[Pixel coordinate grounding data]
= Beginning of Section =

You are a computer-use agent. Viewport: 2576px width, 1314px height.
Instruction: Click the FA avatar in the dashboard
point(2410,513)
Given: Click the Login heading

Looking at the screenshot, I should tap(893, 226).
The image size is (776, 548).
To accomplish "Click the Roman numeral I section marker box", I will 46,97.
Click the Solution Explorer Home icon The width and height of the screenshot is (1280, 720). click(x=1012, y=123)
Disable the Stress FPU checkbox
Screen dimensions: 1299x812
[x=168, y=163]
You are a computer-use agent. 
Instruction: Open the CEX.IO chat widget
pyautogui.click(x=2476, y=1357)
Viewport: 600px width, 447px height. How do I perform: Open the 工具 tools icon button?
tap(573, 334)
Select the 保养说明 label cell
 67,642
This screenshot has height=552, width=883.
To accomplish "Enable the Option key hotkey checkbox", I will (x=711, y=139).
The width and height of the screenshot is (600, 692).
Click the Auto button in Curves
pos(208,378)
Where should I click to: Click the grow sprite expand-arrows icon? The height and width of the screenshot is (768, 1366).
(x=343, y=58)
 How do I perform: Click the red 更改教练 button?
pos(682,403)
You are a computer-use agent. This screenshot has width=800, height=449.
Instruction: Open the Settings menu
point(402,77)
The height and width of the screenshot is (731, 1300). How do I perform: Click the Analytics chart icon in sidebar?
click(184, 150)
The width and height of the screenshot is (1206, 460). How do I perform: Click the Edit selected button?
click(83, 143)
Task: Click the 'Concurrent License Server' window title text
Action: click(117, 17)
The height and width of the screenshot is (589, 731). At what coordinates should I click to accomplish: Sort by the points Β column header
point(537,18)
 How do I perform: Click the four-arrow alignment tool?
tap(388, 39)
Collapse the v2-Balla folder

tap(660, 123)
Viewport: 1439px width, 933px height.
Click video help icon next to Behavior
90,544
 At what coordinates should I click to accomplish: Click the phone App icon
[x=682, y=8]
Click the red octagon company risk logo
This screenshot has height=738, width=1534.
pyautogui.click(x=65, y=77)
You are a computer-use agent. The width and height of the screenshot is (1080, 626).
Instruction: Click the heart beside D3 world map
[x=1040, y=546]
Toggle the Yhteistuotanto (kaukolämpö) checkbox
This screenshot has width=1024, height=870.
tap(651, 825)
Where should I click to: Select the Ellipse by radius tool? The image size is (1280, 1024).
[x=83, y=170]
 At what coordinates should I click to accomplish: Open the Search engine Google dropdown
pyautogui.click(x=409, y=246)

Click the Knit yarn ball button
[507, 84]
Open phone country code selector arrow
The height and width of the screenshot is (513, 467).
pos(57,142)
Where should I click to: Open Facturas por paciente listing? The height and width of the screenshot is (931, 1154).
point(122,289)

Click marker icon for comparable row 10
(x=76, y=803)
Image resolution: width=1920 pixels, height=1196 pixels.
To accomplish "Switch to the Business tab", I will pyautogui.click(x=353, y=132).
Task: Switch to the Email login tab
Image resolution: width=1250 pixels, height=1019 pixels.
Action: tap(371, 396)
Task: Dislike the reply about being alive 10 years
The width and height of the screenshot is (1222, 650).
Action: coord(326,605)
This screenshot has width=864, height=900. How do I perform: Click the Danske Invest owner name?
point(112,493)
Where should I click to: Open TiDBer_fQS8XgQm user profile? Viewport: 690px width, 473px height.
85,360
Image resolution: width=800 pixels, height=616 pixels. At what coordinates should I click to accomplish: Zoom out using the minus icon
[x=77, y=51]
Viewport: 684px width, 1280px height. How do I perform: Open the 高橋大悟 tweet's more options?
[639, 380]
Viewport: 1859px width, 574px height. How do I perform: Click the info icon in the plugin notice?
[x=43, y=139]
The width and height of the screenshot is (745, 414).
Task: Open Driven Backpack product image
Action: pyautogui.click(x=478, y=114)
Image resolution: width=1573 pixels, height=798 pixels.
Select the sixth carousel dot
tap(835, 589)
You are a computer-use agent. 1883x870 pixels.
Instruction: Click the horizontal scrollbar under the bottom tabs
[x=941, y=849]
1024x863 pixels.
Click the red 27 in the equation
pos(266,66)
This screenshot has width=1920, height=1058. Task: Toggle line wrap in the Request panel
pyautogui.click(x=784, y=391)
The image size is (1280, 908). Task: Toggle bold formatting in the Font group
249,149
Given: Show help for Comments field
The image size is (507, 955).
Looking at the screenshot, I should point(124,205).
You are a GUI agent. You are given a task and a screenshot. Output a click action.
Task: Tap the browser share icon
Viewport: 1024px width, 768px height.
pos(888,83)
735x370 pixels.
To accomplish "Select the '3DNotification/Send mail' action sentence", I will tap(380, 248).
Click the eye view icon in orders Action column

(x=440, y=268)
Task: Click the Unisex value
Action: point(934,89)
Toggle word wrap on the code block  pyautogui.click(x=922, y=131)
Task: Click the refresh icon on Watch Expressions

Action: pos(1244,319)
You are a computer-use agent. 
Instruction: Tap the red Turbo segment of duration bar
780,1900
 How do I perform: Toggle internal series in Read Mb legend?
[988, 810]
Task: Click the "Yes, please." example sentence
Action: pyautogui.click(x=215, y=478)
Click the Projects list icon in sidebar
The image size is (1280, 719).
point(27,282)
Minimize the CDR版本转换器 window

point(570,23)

= End of Section =

Activity = Every entry above should come back exactly as written.

Answer section =
You are a computer-use agent. Viewport: 2576px width, 1314px height.
Instruction: Click the FA avatar in the dashboard
point(2410,513)
Given: Click the Login heading

Looking at the screenshot, I should tap(893, 226).
The image size is (776, 548).
To accomplish "Click the Roman numeral I section marker box", I will 46,97.
Click the Solution Explorer Home icon The width and height of the screenshot is (1280, 720). click(x=1012, y=123)
Disable the Stress FPU checkbox
Screen dimensions: 1299x812
[x=168, y=163]
You are a computer-use agent. 
Instruction: Open the CEX.IO chat widget
pyautogui.click(x=2476, y=1357)
Viewport: 600px width, 447px height. How do I perform: Open the 工具 tools icon button?
tap(573, 334)
Select the 保养说明 label cell
 67,642
This screenshot has height=552, width=883.
To accomplish "Enable the Option key hotkey checkbox", I will (x=711, y=139).
The width and height of the screenshot is (600, 692).
Click the Auto button in Curves
pos(208,378)
Where should I click to: Click the grow sprite expand-arrows icon? The height and width of the screenshot is (768, 1366).
(x=343, y=58)
 How do I perform: Click the red 更改教练 button?
pos(682,403)
You are a computer-use agent. This screenshot has width=800, height=449.
Instruction: Open the Settings menu
point(402,77)
The height and width of the screenshot is (731, 1300). How do I perform: Click the Analytics chart icon in sidebar?
click(184, 150)
The width and height of the screenshot is (1206, 460). How do I perform: Click the Edit selected button?
click(83, 143)
Task: Click the 'Concurrent License Server' window title text
Action: click(117, 17)
The height and width of the screenshot is (589, 731). At what coordinates should I click to accomplish: Sort by the points Β column header
point(537,18)
 How do I perform: Click the four-arrow alignment tool?
tap(388, 39)
Collapse the v2-Balla folder

tap(660, 123)
Viewport: 1439px width, 933px height.
Click video help icon next to Behavior
90,544
 At what coordinates should I click to accomplish: Click the phone App icon
[x=682, y=8]
Click the red octagon company risk logo
This screenshot has height=738, width=1534.
pyautogui.click(x=65, y=77)
You are a computer-use agent. The width and height of the screenshot is (1080, 626).
Instruction: Click the heart beside D3 world map
[x=1040, y=546]
Toggle the Yhteistuotanto (kaukolämpö) checkbox
This screenshot has width=1024, height=870.
tap(651, 825)
Where should I click to: Select the Ellipse by radius tool? The image size is (1280, 1024).
[x=83, y=170]
 At what coordinates should I click to accomplish: Open the Search engine Google dropdown
pyautogui.click(x=409, y=246)

Click the Knit yarn ball button
[507, 84]
Open phone country code selector arrow
The height and width of the screenshot is (513, 467).
pos(57,142)
Where should I click to: Open Facturas por paciente listing? The height and width of the screenshot is (931, 1154).
point(122,289)

Click marker icon for comparable row 10
(x=76, y=803)
Image resolution: width=1920 pixels, height=1196 pixels.
To accomplish "Switch to the Business tab", I will pyautogui.click(x=353, y=132).
Task: Switch to the Email login tab
Image resolution: width=1250 pixels, height=1019 pixels.
Action: tap(371, 396)
Task: Dislike the reply about being alive 10 years
The width and height of the screenshot is (1222, 650).
Action: coord(326,605)
This screenshot has width=864, height=900. How do I perform: Click the Danske Invest owner name?
point(112,493)
Where should I click to: Open TiDBer_fQS8XgQm user profile? Viewport: 690px width, 473px height.
85,360
Image resolution: width=800 pixels, height=616 pixels. At what coordinates should I click to accomplish: Zoom out using the minus icon
[x=77, y=51]
Viewport: 684px width, 1280px height. How do I perform: Open the 高橋大悟 tweet's more options?
[639, 380]
Viewport: 1859px width, 574px height. How do I perform: Click the info icon in the plugin notice?
[x=43, y=139]
The width and height of the screenshot is (745, 414).
Task: Open Driven Backpack product image
Action: pyautogui.click(x=478, y=114)
Image resolution: width=1573 pixels, height=798 pixels.
Select the sixth carousel dot
tap(835, 589)
You are a computer-use agent. 1883x870 pixels.
Instruction: Click the horizontal scrollbar under the bottom tabs
[x=941, y=849]
1024x863 pixels.
Click the red 27 in the equation
pos(266,66)
This screenshot has width=1920, height=1058. Task: Toggle line wrap in the Request panel
pyautogui.click(x=784, y=391)
The image size is (1280, 908). Task: Toggle bold formatting in the Font group
249,149
Given: Show help for Comments field
The image size is (507, 955).
Looking at the screenshot, I should point(124,205).
You are a GUI agent. You are given a task and a screenshot. Output a click action.
Task: Tap the browser share icon
Viewport: 1024px width, 768px height.
pos(888,83)
735x370 pixels.
To accomplish "Select the '3DNotification/Send mail' action sentence", I will tap(380, 248).
Click the eye view icon in orders Action column

(x=440, y=268)
Task: Click the Unisex value
Action: point(934,89)
Toggle word wrap on the code block  pyautogui.click(x=922, y=131)
Task: Click the refresh icon on Watch Expressions

Action: pos(1244,319)
You are a computer-use agent. 
Instruction: Tap the red Turbo segment of duration bar
780,1900
 How do I perform: Toggle internal series in Read Mb legend?
[988, 810]
Task: Click the "Yes, please." example sentence
Action: pyautogui.click(x=215, y=478)
Click the Projects list icon in sidebar
The image size is (1280, 719).
point(27,282)
Minimize the CDR版本转换器 window

point(570,23)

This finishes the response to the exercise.